Maurício Pestana: Com o sucesso da revista, grande parte da indústria de produtos para negros começou a se desenvolver. O público começou a exigir, porque via os modelos negros nas edições. A “Raça” começou a ser publicada pela editora Símbolo, que atuava no mercado de publicações segmentadas. Depois de dez anos, começou a ser publicada pela editora Scala, que já possuía mais de 100 títulos. Foi nessa etapa que eu fui convidado para atuar como diretor da revista. Fiquei sete anos como diretor e nesse período introduzi temas voltados ao comportamento, sociedade e política, porém sem deixar de falar de moda, estética e trazer temas ligados à vida de celebridades.
Qual é o feedback que você recebe das pessoas que consomem a revista?
Maurício Pestana: Muita gente conta histórias sobre a revista. São depoimentos muito legais como o da própria jornalista Maju Coutinho [Maria Júlia Coutinho, da TV Globo], que fala que o trabalho dela se deve à “Raça”. Foram feitos muitos trabalhos acadêmicos estudando o fenômeno da revista dentro e fora do País. Além disso, a “Raça” também acabou influenciando muito o cinema, o teatro e a televisão, com a ascensão de mais artistas negros. Foi uma mudança de paradigmas. Atualmente o número de artistas negros ainda é baixo, mas está bem mais representado do que há 26 anos, quando a revista foi lançada.

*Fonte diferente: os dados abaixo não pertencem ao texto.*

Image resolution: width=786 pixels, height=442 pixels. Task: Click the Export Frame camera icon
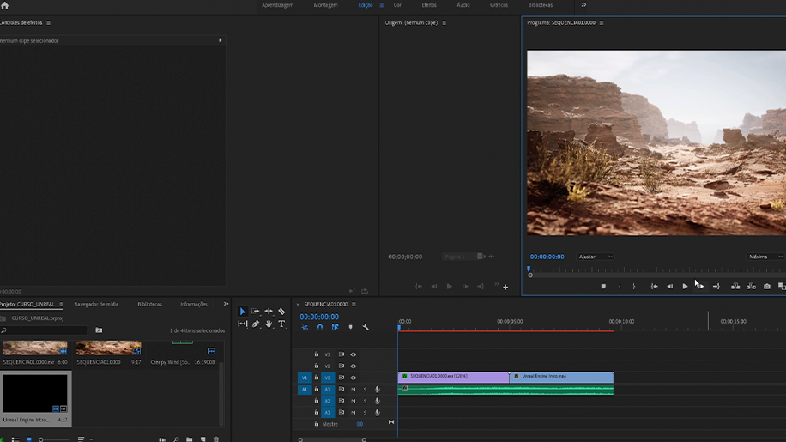[766, 287]

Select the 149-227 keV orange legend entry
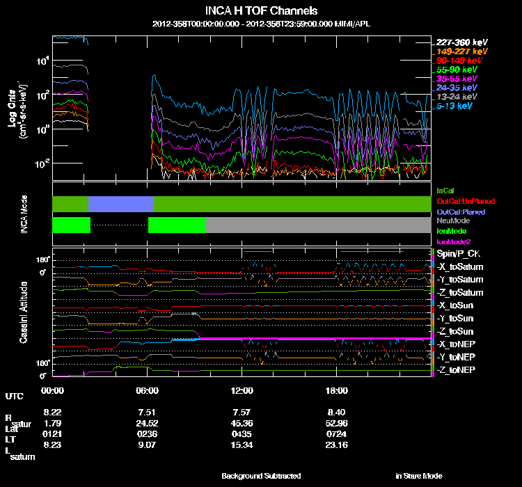pyautogui.click(x=459, y=51)
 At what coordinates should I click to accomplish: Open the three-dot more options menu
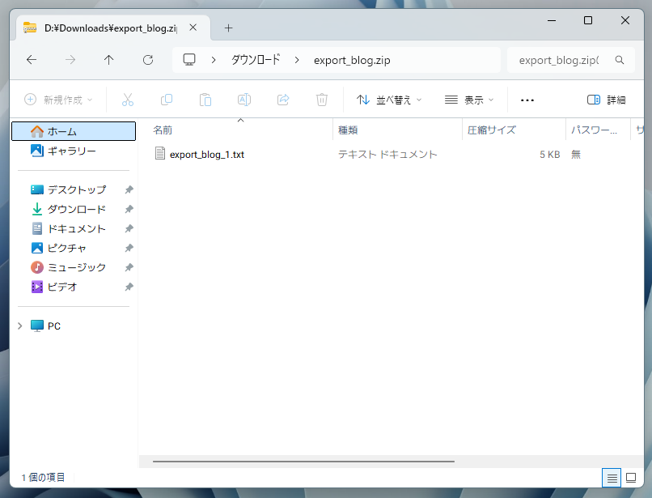[x=527, y=100]
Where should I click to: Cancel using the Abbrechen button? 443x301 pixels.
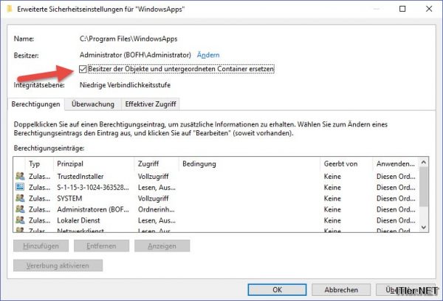[x=342, y=290]
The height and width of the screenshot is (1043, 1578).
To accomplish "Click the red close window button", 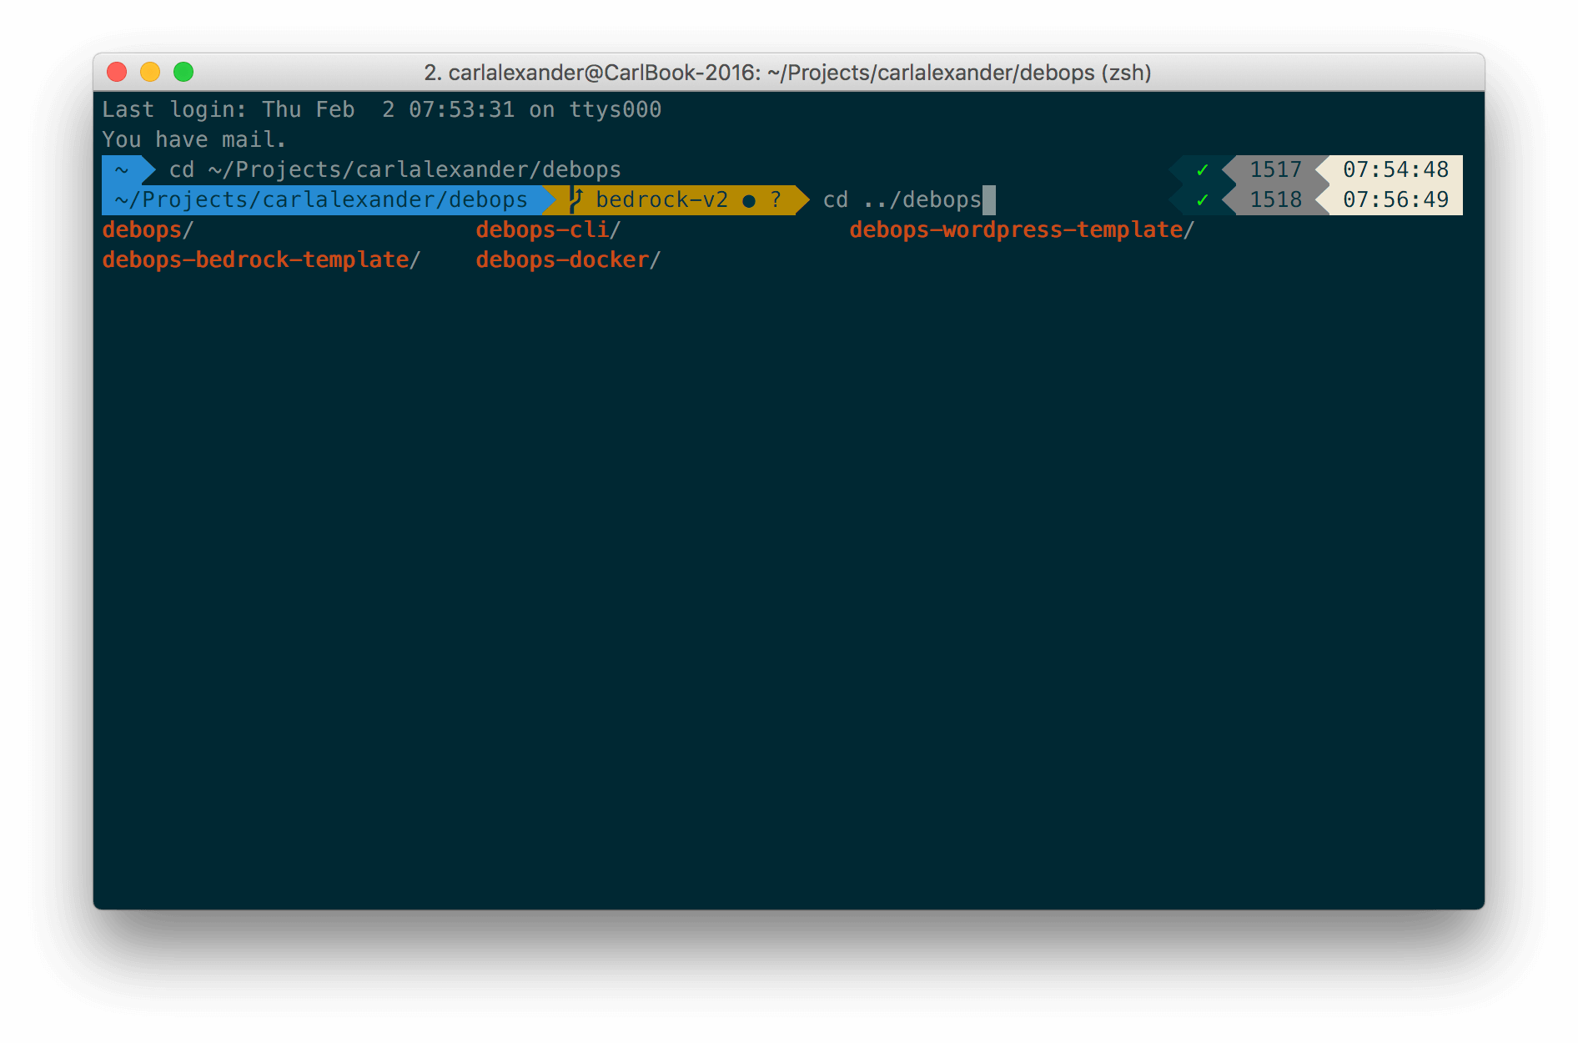I will click(117, 73).

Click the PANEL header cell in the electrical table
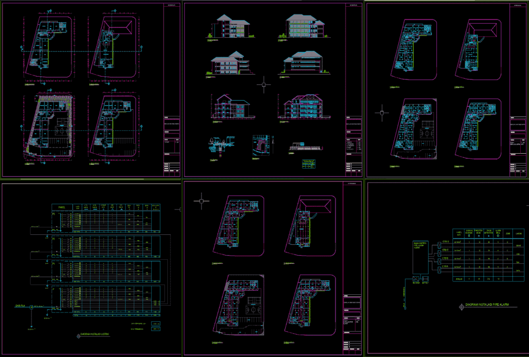61,207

Quais são as dificuldades e desafios para manter uma revista como a “Raça”?
Maurício Pestana: Temos que olhar pra esse cenário por dois aspectos. Nos últimos anos o segmento de publicações impressas recebeu uma pancada muito grande por conta do mercado digital. Entretanto, não podemos negar que o impresso tem um glamour, uma presença e um público muito seleto. Além desse aspecto, tem um campo muito vasto a ser explorado que é o da educação. A revista “Raça” vai mensalmente para todos os equipamentos culturais da cidade de São Paulo como bibliotecas e etc.. Poucas revistas conseguem esse alcance nas escolas. Nos últimos anos, por conta do digital, muitas revistas sumiram do mercado.
Como você vê a revista “Raça” atualmente?

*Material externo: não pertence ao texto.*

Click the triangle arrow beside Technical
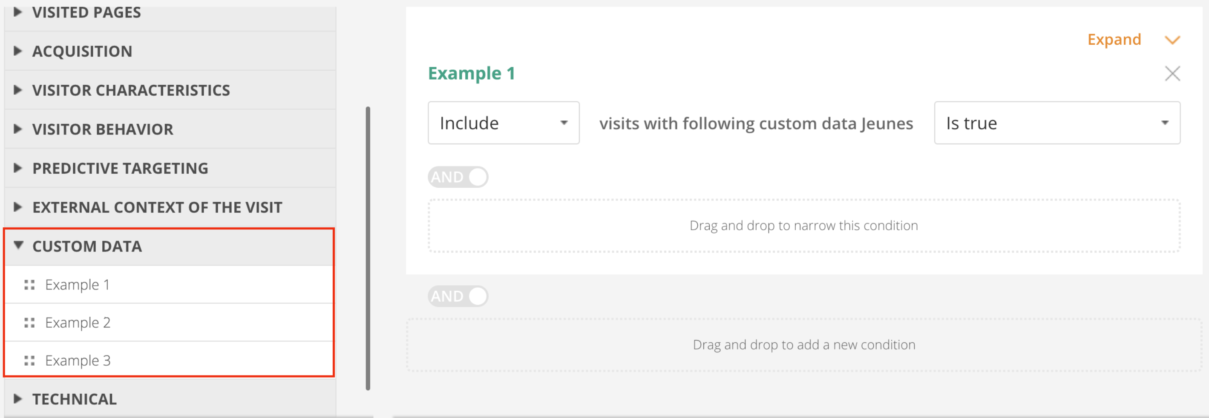This screenshot has height=418, width=1209. [x=18, y=399]
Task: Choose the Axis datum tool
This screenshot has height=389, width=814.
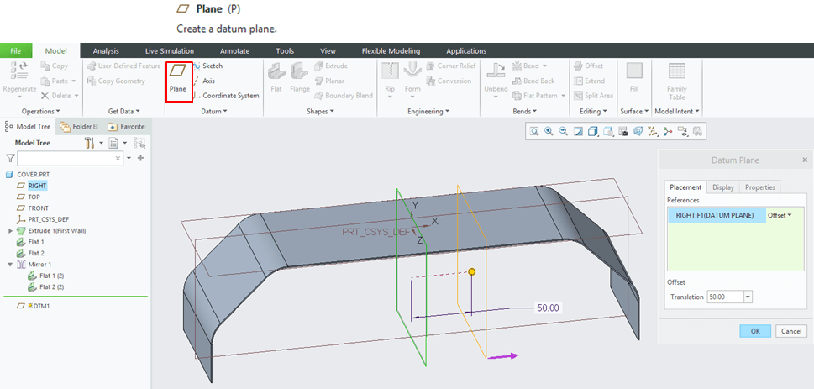Action: click(208, 81)
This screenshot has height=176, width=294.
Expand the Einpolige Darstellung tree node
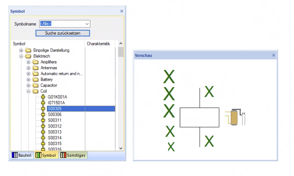21,50
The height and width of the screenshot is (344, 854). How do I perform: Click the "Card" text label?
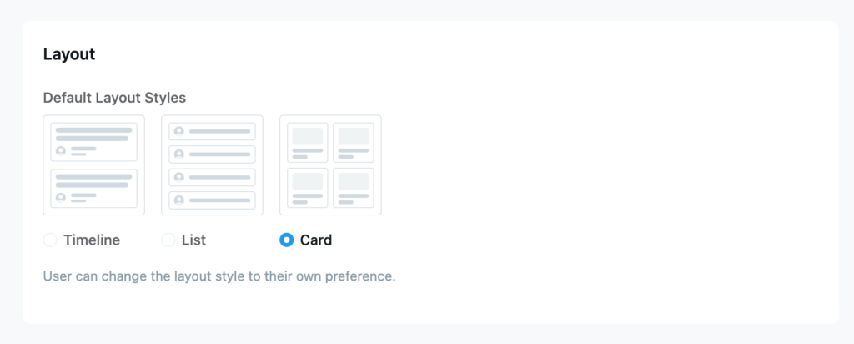point(316,240)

Maurício Pestana: Hoje a “Raça” é uma marca forte e que está se fortalecendo no digital também. Atingimos 3 milhões e 800 mil contas no digital e 150 mil seguidores no Instagram. Podemos contar nos dedos quais são as revistas brasileiras que estão há tanto tempo no mercado e, por isso, é tão importante essa publicação. Recentemente a agência de publicidade FCB Brasil recebeu cinco leões com uma campanha publicitária para Revista Raça.